Jejak-Jejak Modal Budaya
Modal
budaya adalah pemilikan masyarakat terhadap nilai-nilai, kepercayaan, sikap,
pandangan dan orientasi hidup, yang dipraktikkan dalam kehidupan sehari-hari
(bdk. dengan Samuel P. Huntington, 2000). Dengan demikian, modal budaya adalah
bagaimana kehidupan dipraktikkan.
Sejumlah
besar negara di Afrika memperlihatkan fenomena yang lebih kurang sama dengan
Indonesia. Secara geografi Afrika lebih dekat dengan Eropa dan mendapat
persentuhan lebih intens. Akan tetapi, hingga hari ini sejumlah negara di
Afrika merupakan sekumpulan negara paling miskin dan paling darurat di dunia.

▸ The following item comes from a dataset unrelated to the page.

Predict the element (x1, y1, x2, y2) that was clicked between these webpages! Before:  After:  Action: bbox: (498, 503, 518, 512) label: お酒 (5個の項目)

Peperangan, kematian (karena sakit atau kelaparan), masih terjadi di berbagai
belahan Afrika. Di benua itu, di selatan Sahara, sekitar 300 juta orang hidup
dalam kemiskinan yang parah.
Beberapa
pakar mengatakan bahwa salah satu kendala utama Afrika adalah banyak dari orang
Afrika tidak mau berubah karena kuatnya cengkraman tradisi budaya. Orang Afrika
adalah sejumlah orang yang senang berpesta dalam siklus seremoni (kelahiran, pembatisan,
pernikahan, kematian, ulang tahun, promosi jabatan, pemilihan, perjalanan baik
pulang atau pergi, dan sebagainya) sehingga orang Afrika tidak memiliki tabungan
dan bahkan rela berhutang. Saya hanya ingin membandingkan bahwa hal itu juga
terjadi di Indonesia.
Di
luar tradisi pesta seremonial dan keinginan untuk menikmati hidup, kita bisa
bertanya, pemilikan modal budaya seperti apa yang telah dipraktikan dalam
kehidupan sehari-hari. Misalnya, dalam praktik kehidupan, kita sering longgar
terhadap kendali waktu dan kedisiplinan. Kita punya keyakinan bahwa hidup ini alon-alon sing penting kelakon. Tidak
penting prosesnya, tetapi yang penting dapat terlaksana. Bagaimapun itu
merupakan salah satu kondisi modal budaya yang ada dalam masyarakat.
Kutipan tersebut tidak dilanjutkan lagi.